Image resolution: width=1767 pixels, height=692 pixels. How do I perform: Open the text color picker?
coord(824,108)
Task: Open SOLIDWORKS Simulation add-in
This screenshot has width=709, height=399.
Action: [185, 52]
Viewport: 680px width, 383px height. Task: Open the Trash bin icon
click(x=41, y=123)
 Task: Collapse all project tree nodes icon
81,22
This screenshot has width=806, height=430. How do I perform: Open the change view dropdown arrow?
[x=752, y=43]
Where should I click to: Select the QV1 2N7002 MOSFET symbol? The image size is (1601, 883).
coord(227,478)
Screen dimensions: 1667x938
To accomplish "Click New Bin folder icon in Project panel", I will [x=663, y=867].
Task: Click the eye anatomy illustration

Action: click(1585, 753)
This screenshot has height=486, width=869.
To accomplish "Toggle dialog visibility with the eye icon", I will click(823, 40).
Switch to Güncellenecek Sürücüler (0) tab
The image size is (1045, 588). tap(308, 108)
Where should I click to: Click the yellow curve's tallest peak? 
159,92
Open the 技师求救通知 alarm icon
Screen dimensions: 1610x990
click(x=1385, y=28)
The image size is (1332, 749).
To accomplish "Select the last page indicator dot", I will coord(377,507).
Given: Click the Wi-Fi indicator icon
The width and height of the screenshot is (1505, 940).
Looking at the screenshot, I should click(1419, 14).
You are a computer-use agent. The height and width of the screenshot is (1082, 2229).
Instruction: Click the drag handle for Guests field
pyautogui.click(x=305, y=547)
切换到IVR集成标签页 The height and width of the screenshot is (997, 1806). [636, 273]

→ What the task requires: Search the listing for the word "indicator", and copy every line in which it is found.

→ Solution:
To accomplish "Select the last page indicator dot", I will coord(377,507).
Given: Click the Wi-Fi indicator icon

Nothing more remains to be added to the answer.